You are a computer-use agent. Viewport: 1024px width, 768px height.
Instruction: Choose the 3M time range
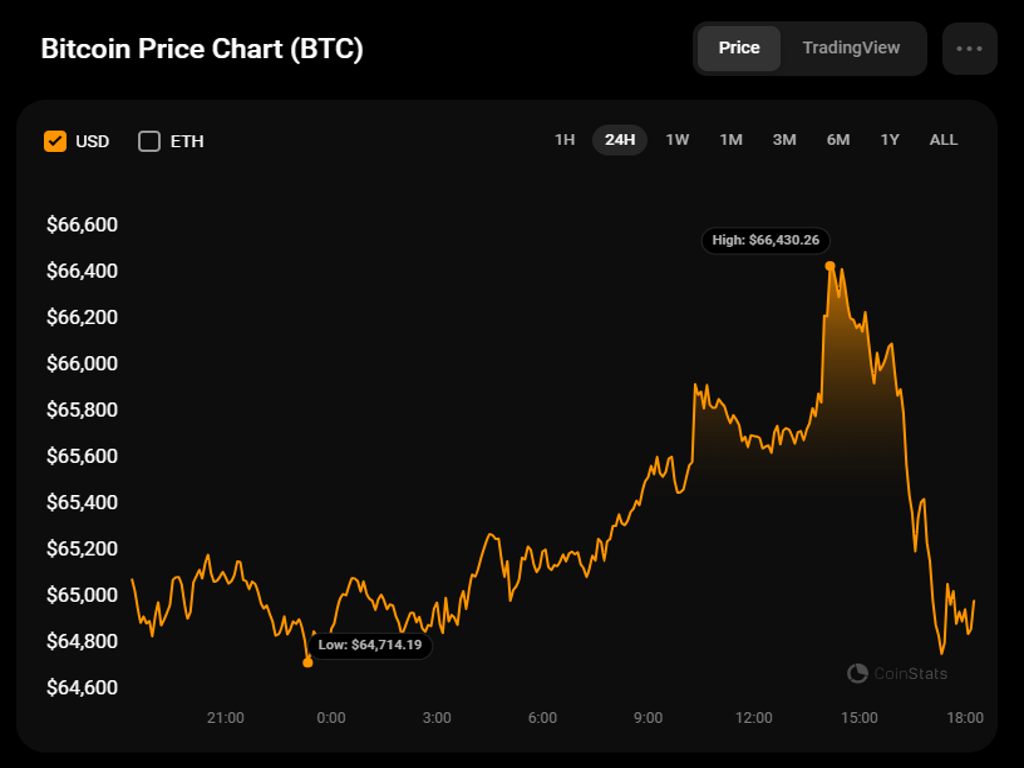(784, 140)
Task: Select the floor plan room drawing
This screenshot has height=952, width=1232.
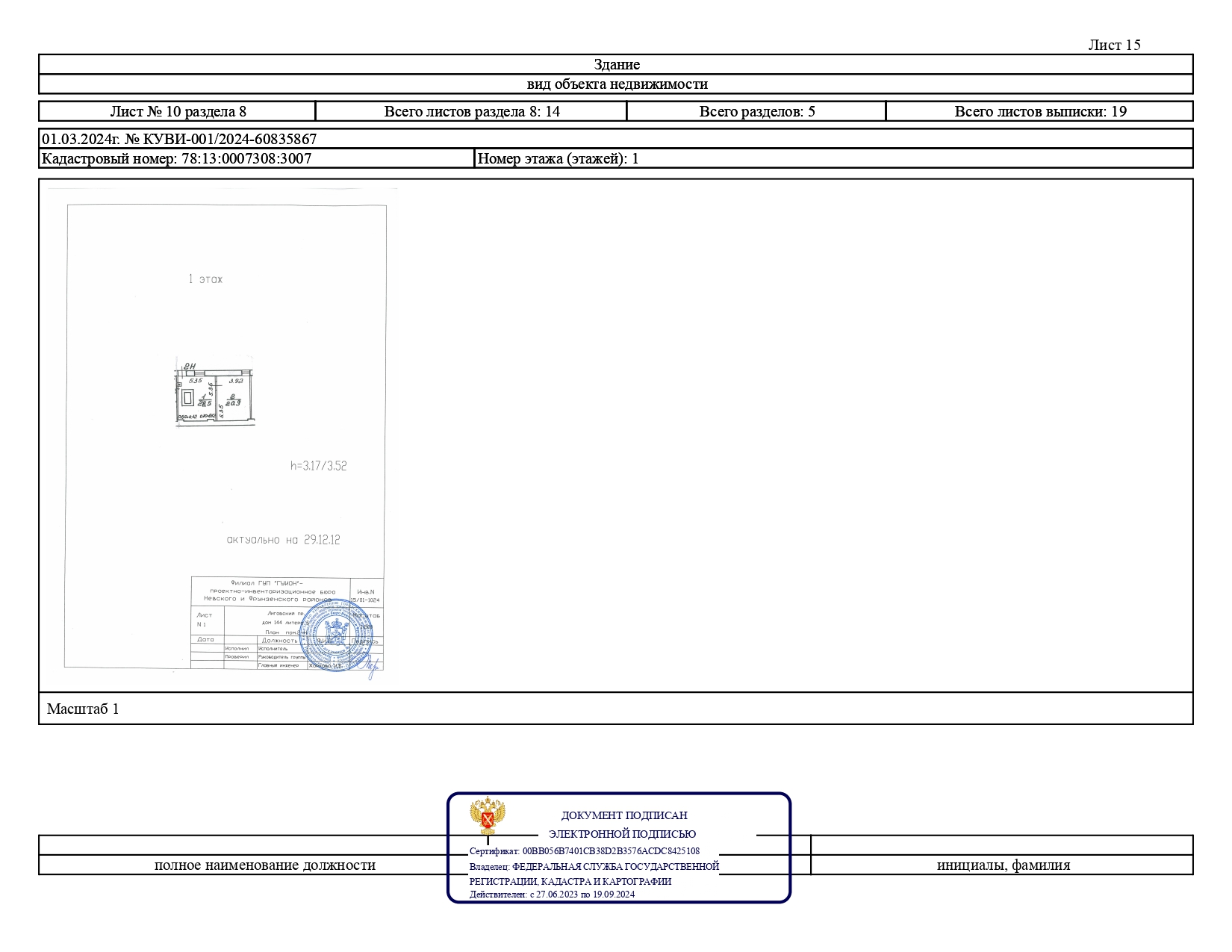Action: pyautogui.click(x=214, y=395)
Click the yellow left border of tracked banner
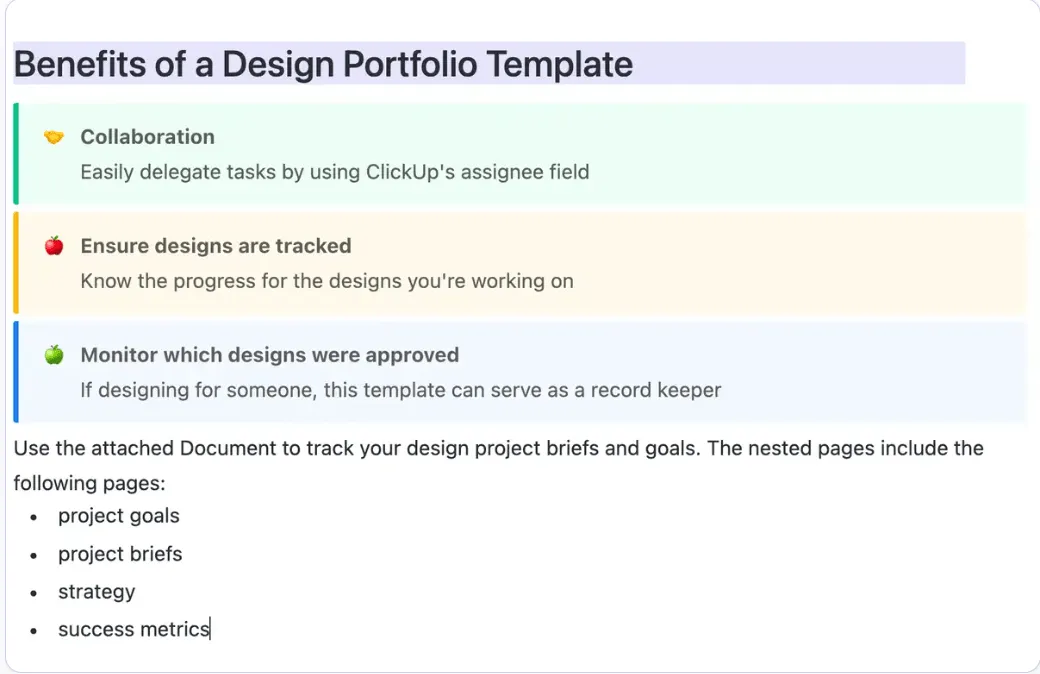This screenshot has height=674, width=1040. [16, 263]
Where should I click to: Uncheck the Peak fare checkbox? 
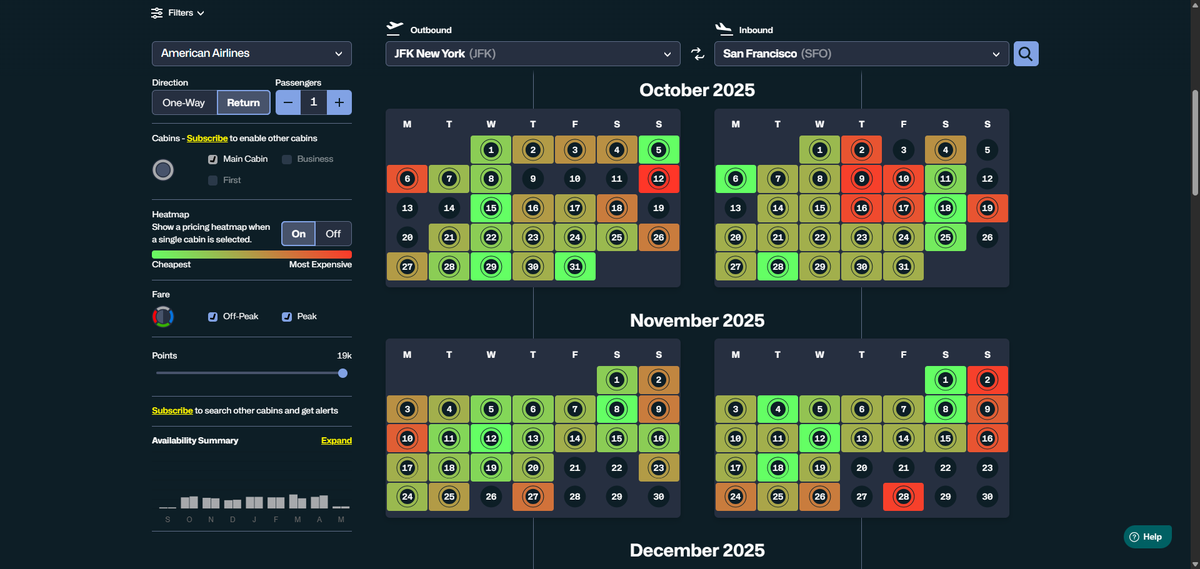point(287,317)
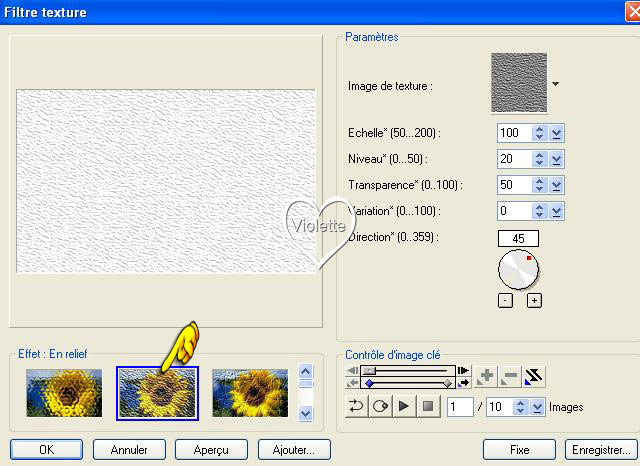The image size is (640, 466).
Task: Jump to the last frame icon
Action: 463,371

—————

## How to complete this task
The expected answer is the full listing above, transcribed exactly and without pictures.

## Output below
You are a computer-use agent. Viewport: 1024px width, 768px height.
Instruction: Choose the 3M time range
(784, 140)
Task: Select the floor plan room drawing
This screenshot has height=952, width=1232.
Action: pyautogui.click(x=214, y=395)
Click the yellow left border of tracked banner
This screenshot has height=674, width=1040. [16, 263]
Where should I click to: Uncheck the Peak fare checkbox? 
point(287,317)
The image size is (640, 466).
Task: Jump to the last frame icon
Action: 463,371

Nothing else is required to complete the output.